IN THE UNITED STATES DISTRICT COURT FOR THE SOUTHERN DISTRICT OF ILLINOIS


November 11, 2011

CHESTER MARSHALL AND RICHARD WHITBY, INDIVIDUALLY AND ON BEHALF OF A CLASS OF OTHERS SIMILARLY SITUATED, PLAINTIFFS,
v.
AMSTED RAIL COMPANY, INC., DEFENDANT.

The opinion of the court was delivered by: Reagan, District Judge:

MEMORANDUM AND ORDER

This Fair Labor Standards Act collective action is brought by 488 hourly workers at a Granite City, Illinois plant (Plaintiffs) who allege entitlement to unpaid wages and overtime compensation from their employer (Amsted). Amsted pays hourly employees based on their scheduled shift times, rather than their actual hours worked. Plaintiffs allege that during the time period relevant to this lawsuit, Amsted required them to work before and after their paid shifts without compensation. The pre-shift work included donning protective gear, obtaining tools, supplies and tool repairs, testing equipment, and organizing their work areas. The post-shift work included shutting down machinery, storing tools, cleaning work areas for the following day or shift, shoveling sand, blowing debris off themselves, and doffing protective gear.

Plaintiffs maintain that these tasks were integral and indispensable to the performance of their assigned duties, meriting compensation.

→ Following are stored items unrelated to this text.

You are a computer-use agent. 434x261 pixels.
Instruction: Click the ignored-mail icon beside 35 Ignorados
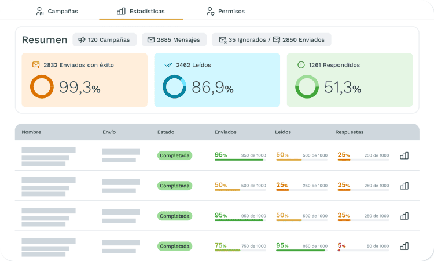[x=223, y=40]
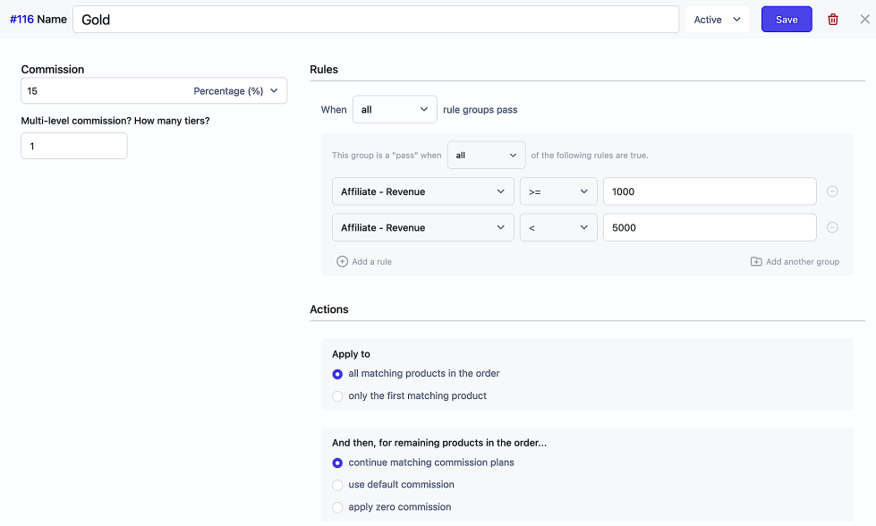
Task: Select only the first matching product
Action: pos(337,396)
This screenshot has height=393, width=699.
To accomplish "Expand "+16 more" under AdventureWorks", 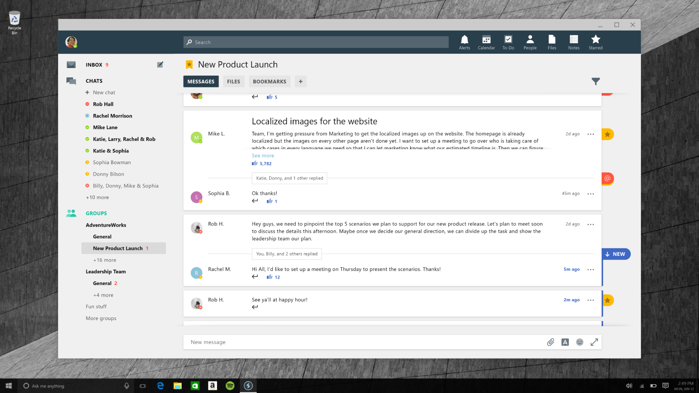I will pos(104,260).
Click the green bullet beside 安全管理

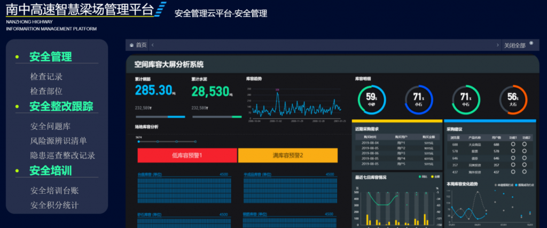pyautogui.click(x=17, y=57)
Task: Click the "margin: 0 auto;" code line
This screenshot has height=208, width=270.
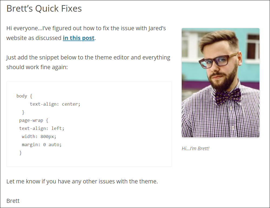Action: click(42, 145)
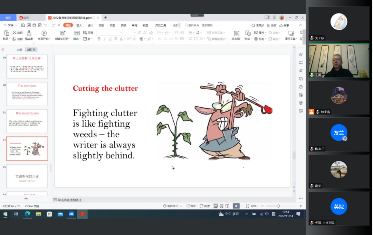Click the 分享 share button

click(284, 25)
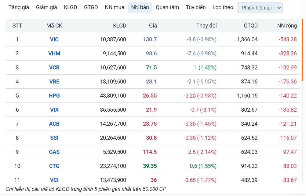Open the Phiên hiện tại dropdown
Viewport: 306px width, 196px height.
[x=260, y=8]
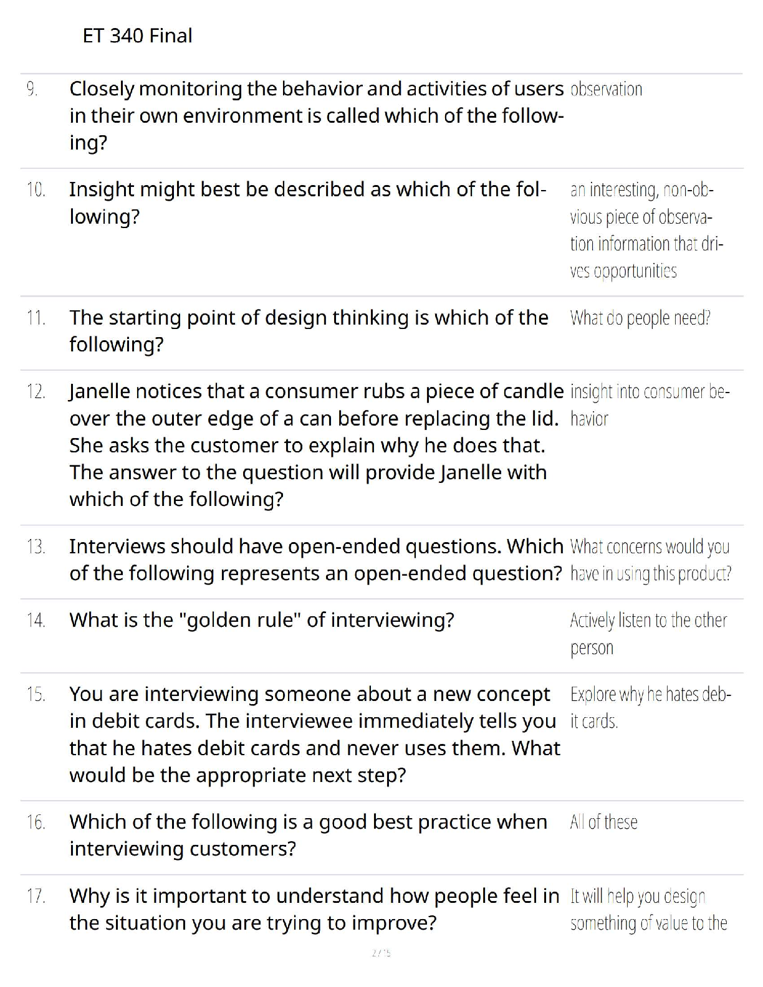Click the answer 'All of these'
The image size is (763, 987).
[x=603, y=822]
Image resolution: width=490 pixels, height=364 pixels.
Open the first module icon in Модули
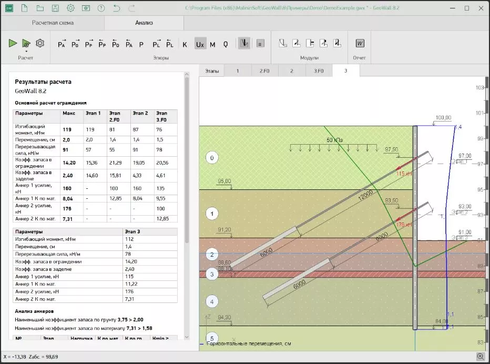pos(282,44)
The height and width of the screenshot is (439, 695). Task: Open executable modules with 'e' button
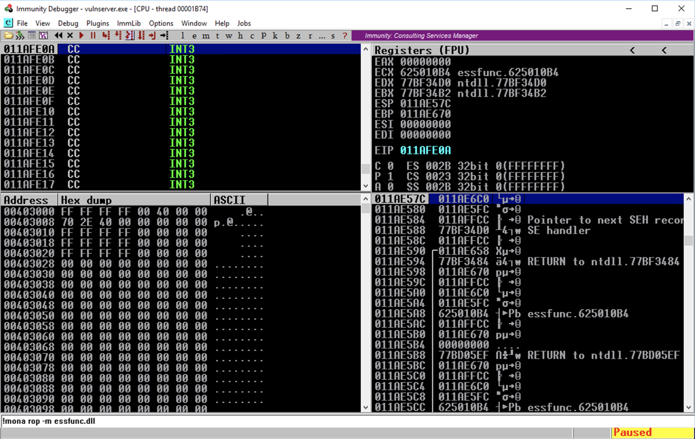coord(195,36)
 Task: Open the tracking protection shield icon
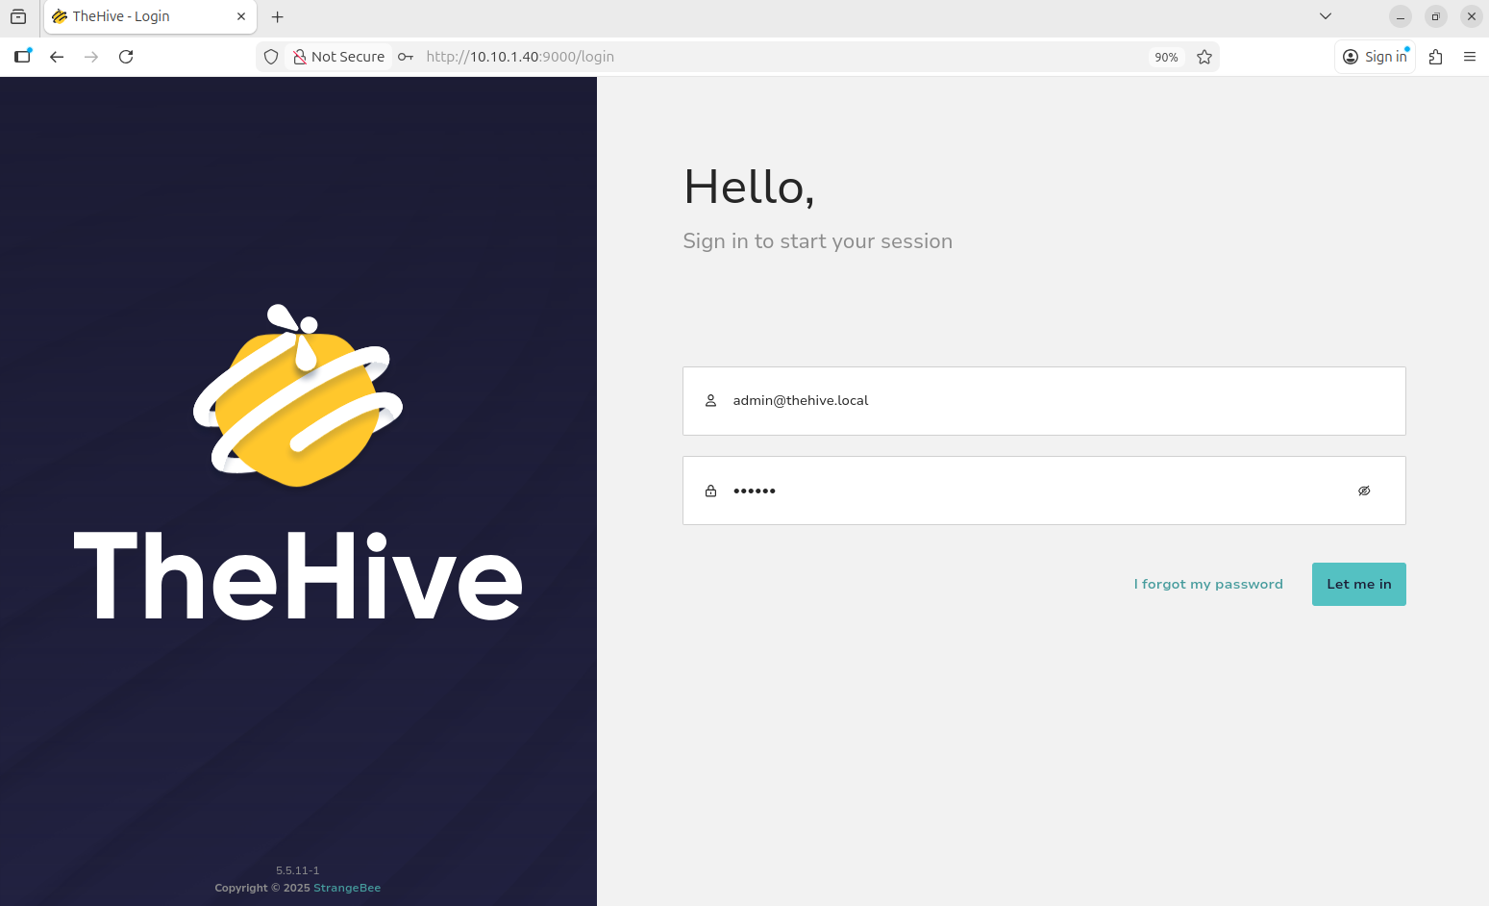click(x=271, y=57)
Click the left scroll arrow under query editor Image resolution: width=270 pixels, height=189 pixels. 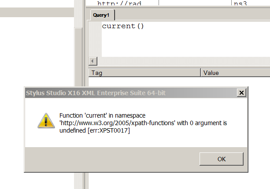(x=92, y=61)
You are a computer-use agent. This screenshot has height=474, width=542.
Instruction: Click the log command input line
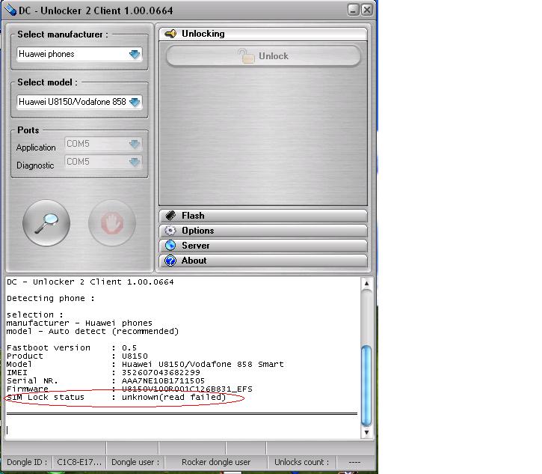pos(179,430)
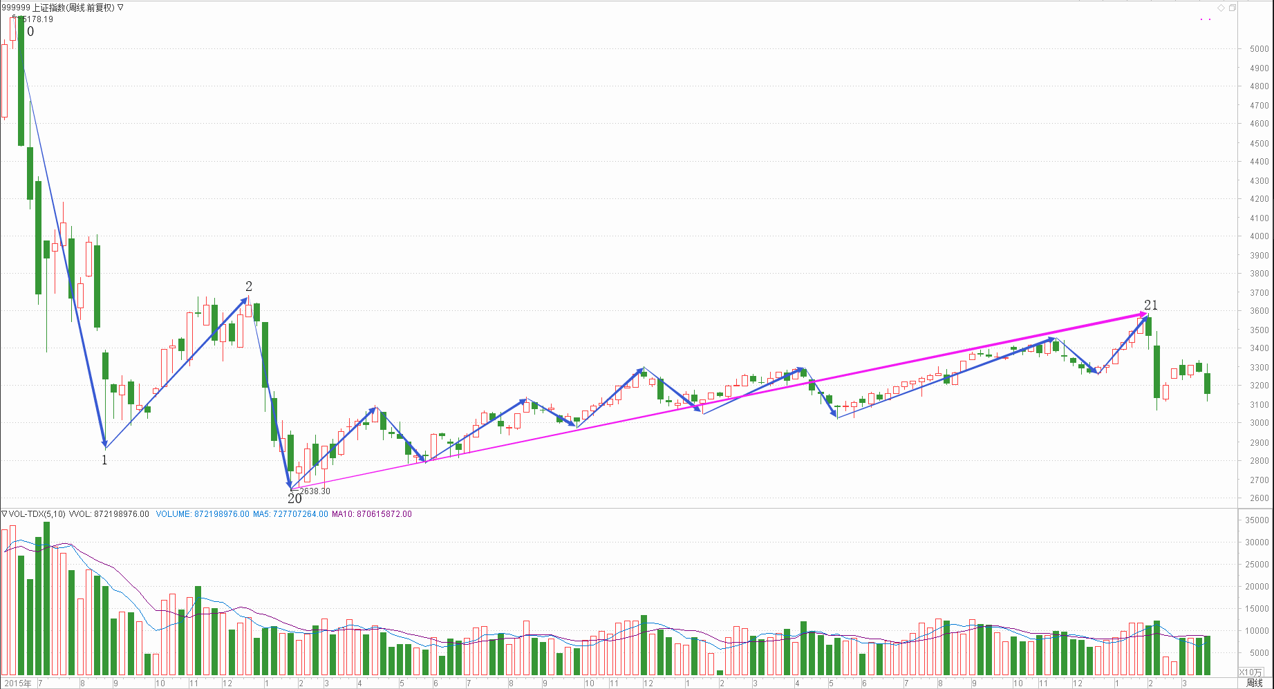The height and width of the screenshot is (689, 1274).
Task: Open the dropdown triangle after 上证指数 title
Action: (120, 8)
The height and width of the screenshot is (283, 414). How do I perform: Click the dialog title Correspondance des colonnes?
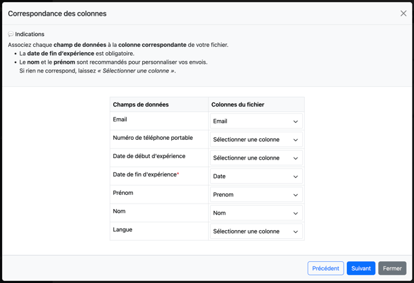(57, 14)
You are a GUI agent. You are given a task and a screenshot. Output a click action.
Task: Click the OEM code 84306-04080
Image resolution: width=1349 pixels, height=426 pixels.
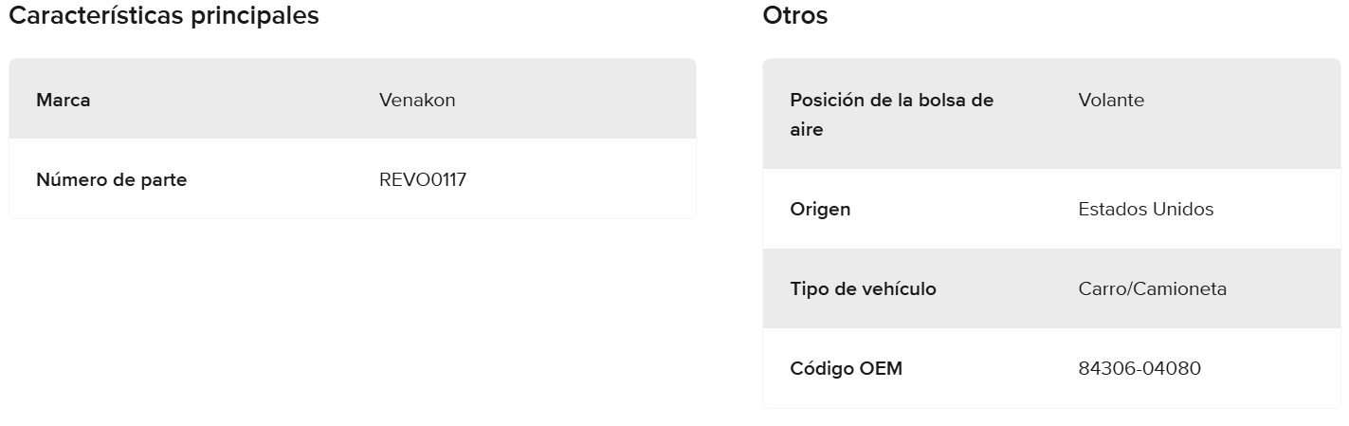pyautogui.click(x=1139, y=368)
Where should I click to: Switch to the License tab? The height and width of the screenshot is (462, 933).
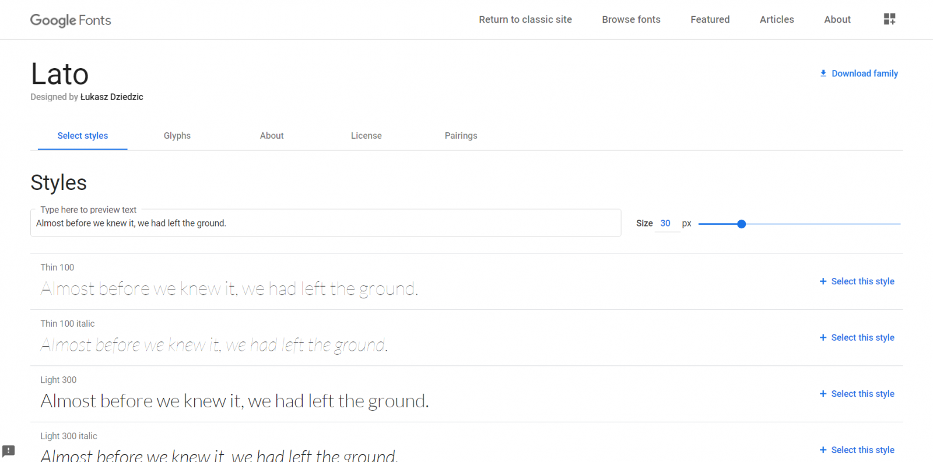tap(366, 136)
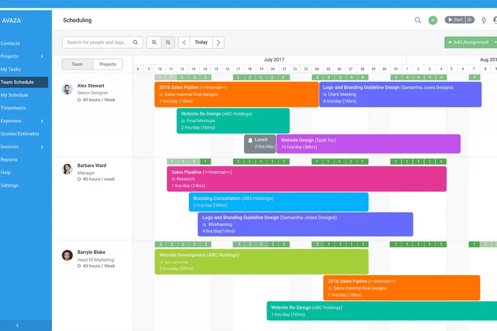Start the timer with the Start button
The height and width of the screenshot is (331, 497).
pos(455,20)
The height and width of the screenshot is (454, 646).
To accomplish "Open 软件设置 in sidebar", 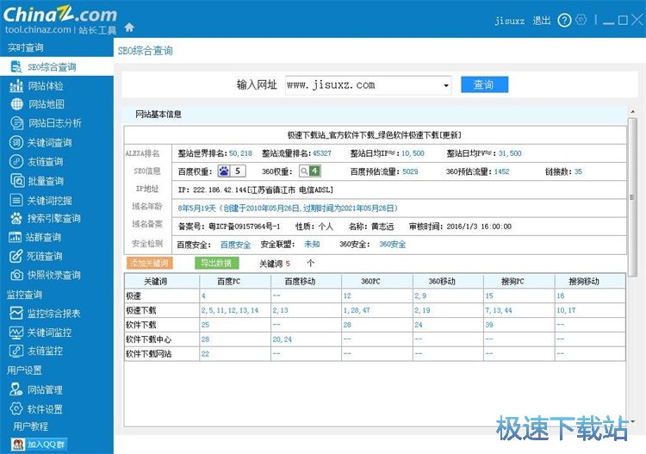I will (x=45, y=409).
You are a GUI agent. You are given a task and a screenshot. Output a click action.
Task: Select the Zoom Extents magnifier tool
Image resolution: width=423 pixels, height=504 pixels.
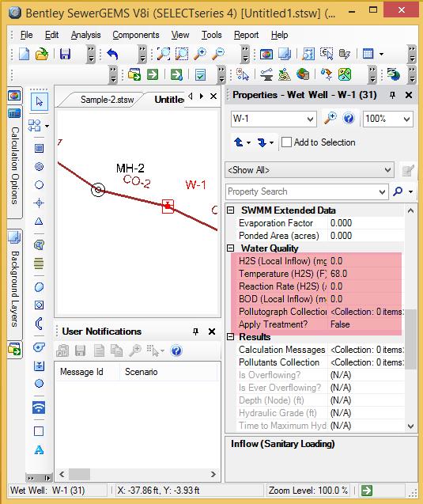[x=164, y=54]
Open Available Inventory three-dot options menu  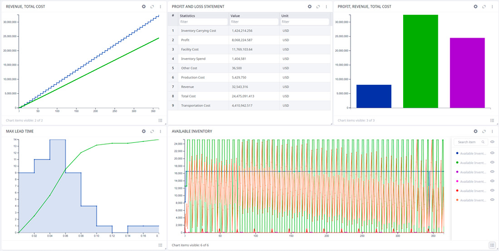click(x=493, y=131)

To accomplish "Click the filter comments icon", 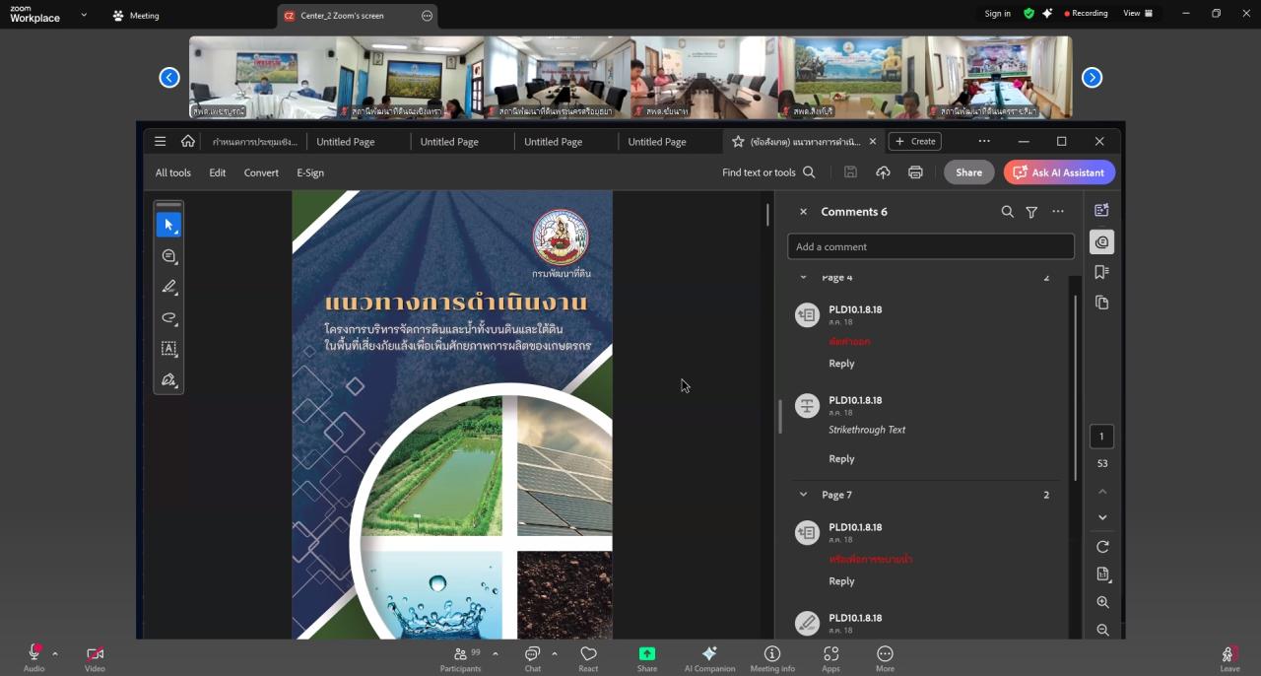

Plaintiffs seek to recover compensatory damages (the unpaid wages and overtime compensation), plus liquidated damages, attorney's fees and costs under § 16(b) of the FLSA, and pre-judgment and post-judgment interest.

Amsted moved for partially summary judgment, focusing on the claims relating to donning and doffing personal protective equipment (PPE). The motion advanced two arguments: (1) Plaintiffs' claims for compensation based on time spent donning and doffing PPE are barred by § 203(o) of FLSA, and (2) because the time donning and doffing PPE falls under § 203(o), it cannot constitute a "principal activity" under the FLSA as a matter of law.

On September 20, 2011, the undersigned Judge partially granted and partially denied Amsted's motion. As to the part granted, the Court concluded: "Amsted has shown a 'custom or practice under a bona fide collective-bargaining agreement' applicable to these employees, triggering application of § 203(o). Thus, § 203(o) excludes the time spent donning and doffing the PPE from the 'hours worked' by Plaintiffs" (Doc. 180, pp. 22-23). As to the part of Amsted's motion denied, the undersigned rejected Amsted's argument that once an activity is deemed non-compensable under § 203(o), it as a matter of law cannot constitute a principal activity under the FLSA which starts or ends the continuous (compensable) workday.

The September 20th Order recognized that the issue on which this Court denied summary judgment has been certified for interlocutory appeal to the United States Court of Appeals for the Seventh Circuit. See Sandifer v. U.S. Steel Corp., 2009 WL 3430222 (N.D. Ind. 2009), and 2010 WL 61971 (N.D. Ind. 2010). Now before the Court is Amsted's motion to certify an interlocutory appeal of the undersigned Judge's ruling and to stay this case pending resolution thereof (Doc. 185).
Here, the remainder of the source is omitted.